(Beginning of RECORD EXTRACTS)
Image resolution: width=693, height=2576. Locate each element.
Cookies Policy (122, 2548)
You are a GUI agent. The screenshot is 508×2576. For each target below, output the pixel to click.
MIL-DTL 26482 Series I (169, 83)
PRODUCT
(End of RECORD EXTRACTS)
### EXERCISE DIRECTIONS
With the line that contains "You are a GUI" as the starting point, output each line exactly through the end of the listing above.

### THE COMPLETED TASK
You are a GUI agent. The screenshot is 508×2576. For each target below, output the pixel to click.
MIL-DTL 26482 Series I (169, 83)
PRODUCT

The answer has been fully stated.